PAGE EXCERPT

It is one thing for right-minded Western New Yorkers to rail against a particularly odious perk provided to Buffalo teachers, but it's quite another thing when the national media get hold of the story.

There it was, CNN's "Anderson Cooper 360" news show featuring "Teachers nip, tuck for free." Gary Tuchman did a credible job in his 4 1/2 -minute piece describing what we already know: that a contract rider provides free cosmetic surgery for teachers. That follows Atlantic magazine's story a month ago, titled: "Why Does Buffalo Pay for Its Teachers to Have Plastic Surgery?"

Why, indeed, does the generous "nip and tuck" perk continue to make headlines? It ought to be surgically removed immediately. But that won't happen, thanks to Buffalo Teachers Federation President Philip Rumore. He says the union is willing to give up the benefit -- but that will happen only as part of contract negotiations, if the School Board is willing to give up something in return.


Buffalo is a poor city, among the poorest of its size in the nation. Hundreds of teachers have been laid off throughout the years and many more jobs are in peril during tough economic times. Yet teachers continue to enjoy the benefit of being able to get face-lifts, nose jobs and breast augmentation at taxpayer expense. There isn't even a $10 co-pay for the service, and anyone covered by the teachers' health insurance is eligible also.

The cosmetic surgery rider cost taxpayers almost $9 million in one recent year and last year cost $5.9 million. The cost varies from year to year, because the district pays out of pocket for every single procedure, rather than paying a set premium to an insurance company.

TRY IT
Transcribe the editorial on Buffalo teachers' cosmetic surgery perk from "It is one thing" up to and including "of the story.". Draw only on the editorial above.

EXCERPTED DATA
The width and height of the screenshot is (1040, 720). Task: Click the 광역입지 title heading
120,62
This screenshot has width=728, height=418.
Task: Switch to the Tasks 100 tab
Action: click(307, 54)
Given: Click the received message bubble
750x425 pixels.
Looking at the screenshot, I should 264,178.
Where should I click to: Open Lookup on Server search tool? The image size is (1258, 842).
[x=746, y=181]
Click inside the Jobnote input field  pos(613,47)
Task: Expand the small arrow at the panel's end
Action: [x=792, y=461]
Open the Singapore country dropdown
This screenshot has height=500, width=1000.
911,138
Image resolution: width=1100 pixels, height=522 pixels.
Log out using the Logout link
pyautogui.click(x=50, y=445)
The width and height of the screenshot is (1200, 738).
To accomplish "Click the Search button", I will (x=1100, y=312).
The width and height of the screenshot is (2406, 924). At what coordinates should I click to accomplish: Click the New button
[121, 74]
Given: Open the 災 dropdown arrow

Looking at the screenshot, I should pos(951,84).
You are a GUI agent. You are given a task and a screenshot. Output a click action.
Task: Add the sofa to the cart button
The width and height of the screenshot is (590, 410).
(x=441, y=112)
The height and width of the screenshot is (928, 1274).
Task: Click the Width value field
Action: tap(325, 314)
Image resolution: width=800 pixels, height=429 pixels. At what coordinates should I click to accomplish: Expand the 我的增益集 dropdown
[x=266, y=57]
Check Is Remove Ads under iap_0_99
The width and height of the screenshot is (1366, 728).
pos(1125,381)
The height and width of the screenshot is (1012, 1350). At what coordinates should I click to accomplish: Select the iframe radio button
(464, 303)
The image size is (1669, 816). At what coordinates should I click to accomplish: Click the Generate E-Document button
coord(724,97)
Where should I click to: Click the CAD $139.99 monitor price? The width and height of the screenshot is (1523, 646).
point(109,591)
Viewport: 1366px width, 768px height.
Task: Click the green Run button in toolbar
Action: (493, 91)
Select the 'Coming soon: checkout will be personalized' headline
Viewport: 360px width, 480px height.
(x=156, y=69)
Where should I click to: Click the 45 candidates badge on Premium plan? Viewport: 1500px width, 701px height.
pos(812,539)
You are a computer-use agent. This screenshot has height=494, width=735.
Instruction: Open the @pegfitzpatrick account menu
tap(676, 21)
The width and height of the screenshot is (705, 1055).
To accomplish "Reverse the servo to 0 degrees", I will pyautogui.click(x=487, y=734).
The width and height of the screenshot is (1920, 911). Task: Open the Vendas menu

ANSWER TO THIS TASK
It is one thing for right-minded Western New Yorkers to rail against a particularly odious perk provided to Buffalo teachers, but it's quite another thing when the national media get hold of the story.